What would the Sun sound like?

An intriguing thought experiment explores the awesome power of our star.
By | Published: February 4, 2020 | Last updated on May 18, 2023
The Sun’s surface is a roiling soup of superheated plasma. If we could hear its motion as sound energy, the roar would be audible on Earth 92 million miles away.
It’s dawn. The Sun crests the horizon, bringing with it the first flush of light and the arrival of a new day.

And, as always, the dull roar, once muted, returns in full force. A bawling cacophony permeates the air, insidious as daylight. Gone is the trill of birdsong, the gentle rush of wind. Indeed, it is a struggle even to talk.

So begins another day in a curious thought experiment: What if we could hear the Sun?

What we can learn from the life cycles of stars? Astronomy’s free downloadable eBook, Stars: The galaxy’s building blocks contains everything you need to know about how stars live, die, and change their galactic homes over time.

Our noisy Sun

In our world, the laws of physics preclude sound from moving through the vacuum of space. But let’s assume for a moment that sound can travel through space like it does through the atmosphere here on Earth.

In this world, the Sun would no longer be a silent ball of fire hanging in the sky. Instead, it would be a perpetual white noise machine, blaring with the intensity of a rock concert at all hours of the day.

“The Sun is extraordinarily loud,” says heliophysicist Craig DeForest of the Southwest Research Institute’s Department of Space Studies. He responded to a reddit thread in 2015 asking what it would be like if we could hear the Sun. Based on some quick calculations (and a selective ignorance of physics) the answer is clear, he says. The Sun would be absolutely deafening.

This is because the Sun, though it may look smooth and calm from Earth, is actually a maelstrom of superheated plasma. The nuclear reactions that power a star cause massive convection cells of superheated gas to rise and fall constantly across its surface. On our Sun, there are about a million of these at any given time, each about the size of Texas.

“You have to imagine something the size of Texas emerging from below the surface, burning out and sinking, all in the space of five minutes,” deForest says. “That’s an extraordinarily violent process — it would create a tremendous amount of sound.”
Convection cells on the Sun, imaged by the Daniel K. Inouye Solar Telescope. Each is about the size of Texas on average.
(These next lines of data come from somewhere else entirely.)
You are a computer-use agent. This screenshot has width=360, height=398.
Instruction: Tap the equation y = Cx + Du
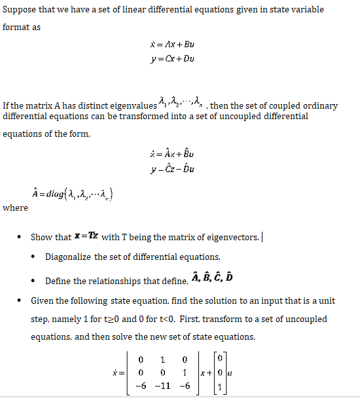point(172,58)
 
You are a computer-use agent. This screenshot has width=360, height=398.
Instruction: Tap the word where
point(15,208)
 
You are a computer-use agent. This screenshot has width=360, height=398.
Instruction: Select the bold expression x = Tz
point(85,236)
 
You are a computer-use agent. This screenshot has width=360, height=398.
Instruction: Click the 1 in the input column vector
point(220,386)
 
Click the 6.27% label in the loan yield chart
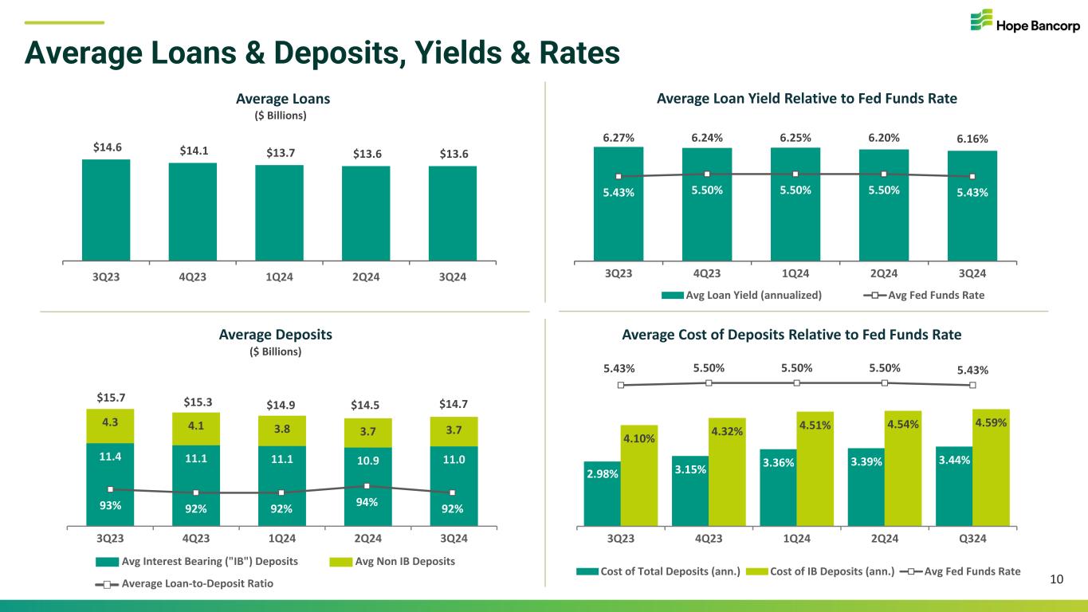(x=619, y=137)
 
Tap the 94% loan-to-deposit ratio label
(x=367, y=503)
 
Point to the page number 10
(x=1057, y=579)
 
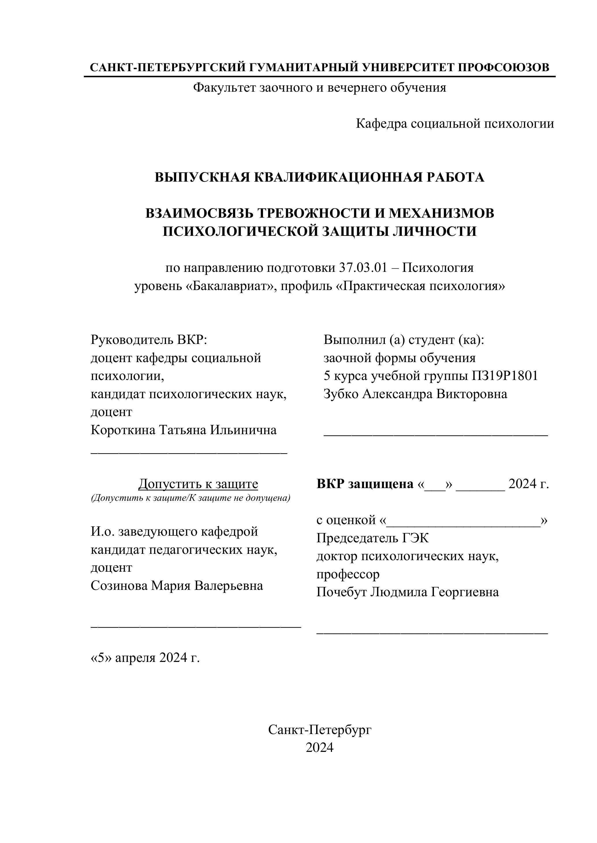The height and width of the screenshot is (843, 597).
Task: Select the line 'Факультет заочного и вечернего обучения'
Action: (320, 88)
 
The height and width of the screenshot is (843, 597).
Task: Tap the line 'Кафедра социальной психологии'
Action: (455, 124)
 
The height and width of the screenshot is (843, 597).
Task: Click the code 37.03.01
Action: (363, 268)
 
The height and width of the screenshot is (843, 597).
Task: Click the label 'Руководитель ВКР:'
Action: (149, 340)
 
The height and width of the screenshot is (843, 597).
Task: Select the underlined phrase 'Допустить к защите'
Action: (198, 484)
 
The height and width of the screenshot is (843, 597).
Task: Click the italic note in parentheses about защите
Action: (191, 498)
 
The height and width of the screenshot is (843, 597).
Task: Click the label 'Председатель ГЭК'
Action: (372, 538)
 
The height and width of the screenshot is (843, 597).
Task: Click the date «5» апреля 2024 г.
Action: (145, 658)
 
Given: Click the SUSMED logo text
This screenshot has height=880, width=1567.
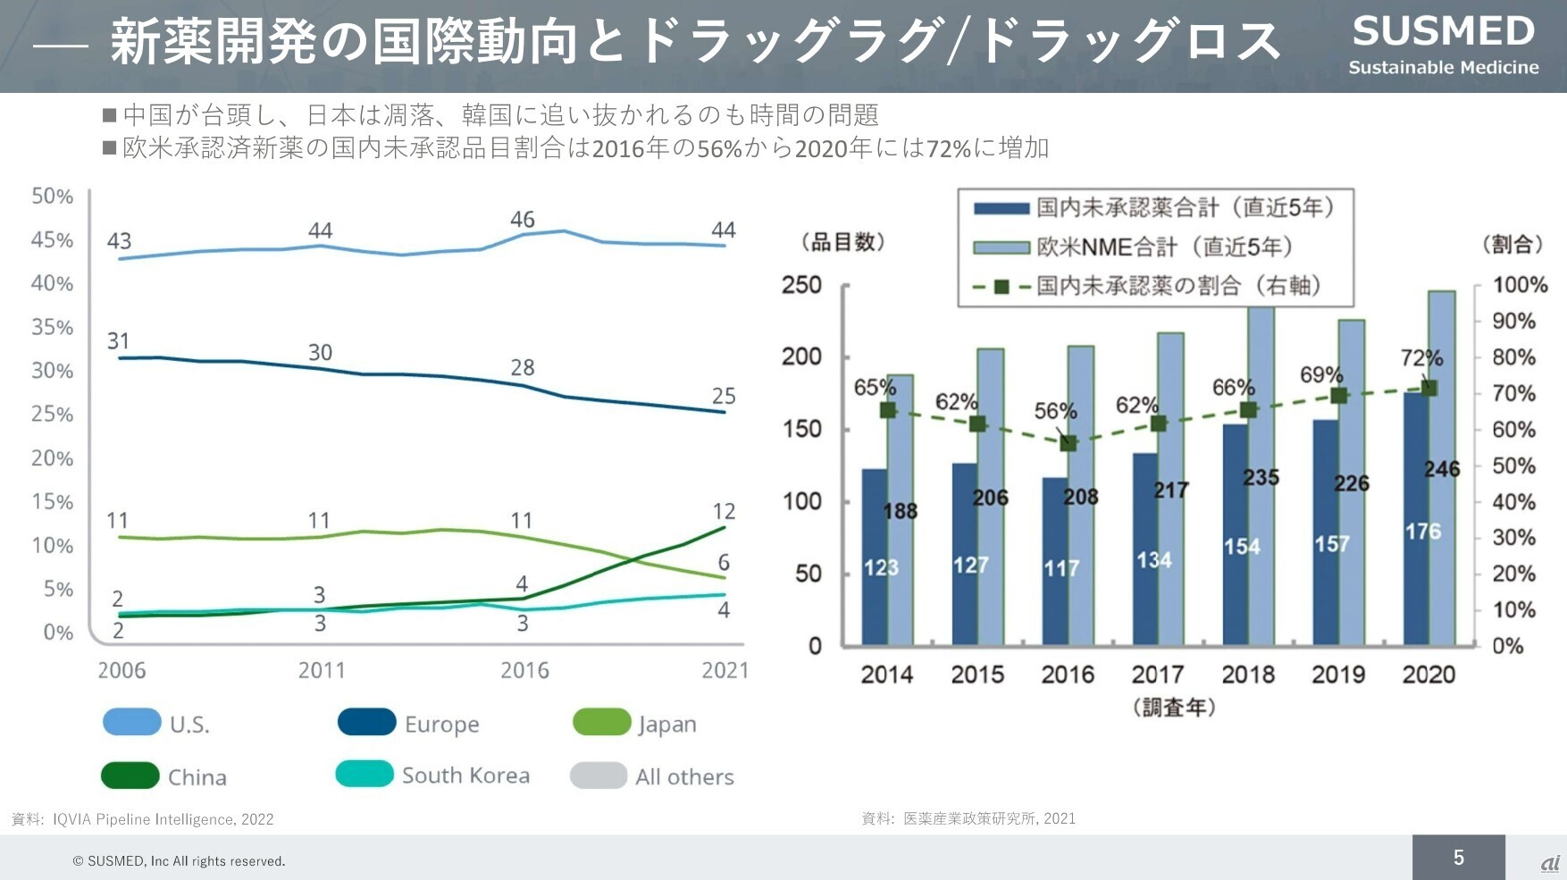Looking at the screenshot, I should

He calculates each of these cells emits about 100 to 300 watts of sound energy per square meter, about the same as a police siren. And because the Sun’s surface area is around 10,000 times larger than the Earth: “ Imagine 10,000 Earths covered in police sirens, all screaming,” he says.

Of course, the Earth is around 92 million miles from the Sun, so the sound would be somewhat attenuated by the time it got here. DeForest pegs the Sun’s din on Earth at around 100 decibels, a bit quieter than the speakers at a rock concert. That’s during the day, of course. At night, as we turn away from the Sun, the roar would fade. Perhaps we might even be able to hold conversations.

The sound itself would be something like a dull roar, deForest says, because the sound waves coming at us would be composed of so many different frequencies. Imagine standing next to Niagara Falls all of the time (it would actually be even louder — Niagara clocks in at around 90 decibels).

Thought experiment

But to concoct a world where the Sun is audible, we need to forget a few key things: The vacuum of space, of course, but also the fact that sound waves tend to steepen as they travel over long distances. This means that they will eventually break upon themselves and crash, much like ocean waves, deForest says.

In this scenario, even if sound could travel through space, the waves wouldn’t even make it out of the Sun’s corona, or atmosphere. Instead, they’d implode as shock waves, dissolving into heat.

And, if we extrapolate the experiment to the realm of biology, it’s possible an audible Sun might have negated the very concept of hearing itself. Any creatures that evolved in a world suffused by a perpetual roar might have very different uses for hearing. Indeed, given they likely couldn’t ever make out any useful sounds at all, organisms living in this fictional world may never have evolved the ability to perceive sound.

“Sound is much more useful to us in an environment where we’re not at a rock concert all of the time,” deForest says. “It’s fair to say in that hypothetical situation we probably wouldn’t be able to hear at all.”

 In all, it’s best the Sun’s clamor remains locked away by the nothingness of space. But the thought experiment is a potent reminder of our star’s awesome power. Anything that could make itself heard 92 million miles away is a potent force indeed.